Records from a data source

Segment Open

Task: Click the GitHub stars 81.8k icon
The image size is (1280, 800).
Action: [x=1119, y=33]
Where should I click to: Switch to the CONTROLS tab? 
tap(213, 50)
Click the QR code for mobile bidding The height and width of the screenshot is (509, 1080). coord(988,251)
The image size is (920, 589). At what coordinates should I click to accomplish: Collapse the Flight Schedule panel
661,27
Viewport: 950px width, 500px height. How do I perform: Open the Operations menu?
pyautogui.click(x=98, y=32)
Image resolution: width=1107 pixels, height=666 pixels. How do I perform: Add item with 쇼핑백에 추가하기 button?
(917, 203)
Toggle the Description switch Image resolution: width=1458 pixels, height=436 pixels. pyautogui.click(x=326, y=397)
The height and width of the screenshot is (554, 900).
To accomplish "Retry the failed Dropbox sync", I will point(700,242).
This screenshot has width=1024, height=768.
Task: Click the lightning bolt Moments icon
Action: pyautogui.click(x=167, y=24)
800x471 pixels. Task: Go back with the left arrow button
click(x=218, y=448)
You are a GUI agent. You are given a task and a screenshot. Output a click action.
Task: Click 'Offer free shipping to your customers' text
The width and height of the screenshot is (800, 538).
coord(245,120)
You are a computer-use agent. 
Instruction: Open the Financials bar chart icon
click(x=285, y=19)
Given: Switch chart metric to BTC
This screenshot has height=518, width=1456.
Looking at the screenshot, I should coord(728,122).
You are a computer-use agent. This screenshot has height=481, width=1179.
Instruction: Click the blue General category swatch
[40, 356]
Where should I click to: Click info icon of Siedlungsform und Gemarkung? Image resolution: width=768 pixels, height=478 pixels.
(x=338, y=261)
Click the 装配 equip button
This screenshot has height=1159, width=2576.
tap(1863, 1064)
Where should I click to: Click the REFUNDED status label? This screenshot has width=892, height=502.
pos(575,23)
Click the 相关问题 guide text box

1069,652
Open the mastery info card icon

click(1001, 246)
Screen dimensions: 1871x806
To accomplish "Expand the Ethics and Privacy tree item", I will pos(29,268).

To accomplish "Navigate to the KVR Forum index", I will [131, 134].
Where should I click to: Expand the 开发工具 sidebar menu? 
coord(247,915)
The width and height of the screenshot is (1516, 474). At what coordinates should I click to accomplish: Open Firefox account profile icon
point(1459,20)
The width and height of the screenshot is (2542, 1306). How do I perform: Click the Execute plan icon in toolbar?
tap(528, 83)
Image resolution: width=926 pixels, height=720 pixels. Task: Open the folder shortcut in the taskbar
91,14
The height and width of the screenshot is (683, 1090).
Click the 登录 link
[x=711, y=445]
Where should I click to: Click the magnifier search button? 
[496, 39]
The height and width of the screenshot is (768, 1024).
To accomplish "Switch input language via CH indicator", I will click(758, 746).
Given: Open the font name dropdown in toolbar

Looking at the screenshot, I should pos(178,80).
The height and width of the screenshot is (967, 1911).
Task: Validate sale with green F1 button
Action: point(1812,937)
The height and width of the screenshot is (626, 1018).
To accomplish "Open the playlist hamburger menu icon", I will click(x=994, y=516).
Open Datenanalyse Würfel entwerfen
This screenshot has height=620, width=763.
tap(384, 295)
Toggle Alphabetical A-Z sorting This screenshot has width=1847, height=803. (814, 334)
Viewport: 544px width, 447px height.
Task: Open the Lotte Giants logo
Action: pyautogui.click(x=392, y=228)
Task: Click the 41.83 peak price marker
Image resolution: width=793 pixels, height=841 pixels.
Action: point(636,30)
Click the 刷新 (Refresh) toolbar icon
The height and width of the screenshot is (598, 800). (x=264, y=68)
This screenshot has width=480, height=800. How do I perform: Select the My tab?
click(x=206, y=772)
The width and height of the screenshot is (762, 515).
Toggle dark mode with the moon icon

Segment Closed

### ACTION ITEM
For every line of the entries above that holds "computer", add one to a tally, and report only the final count.

### REPLY
2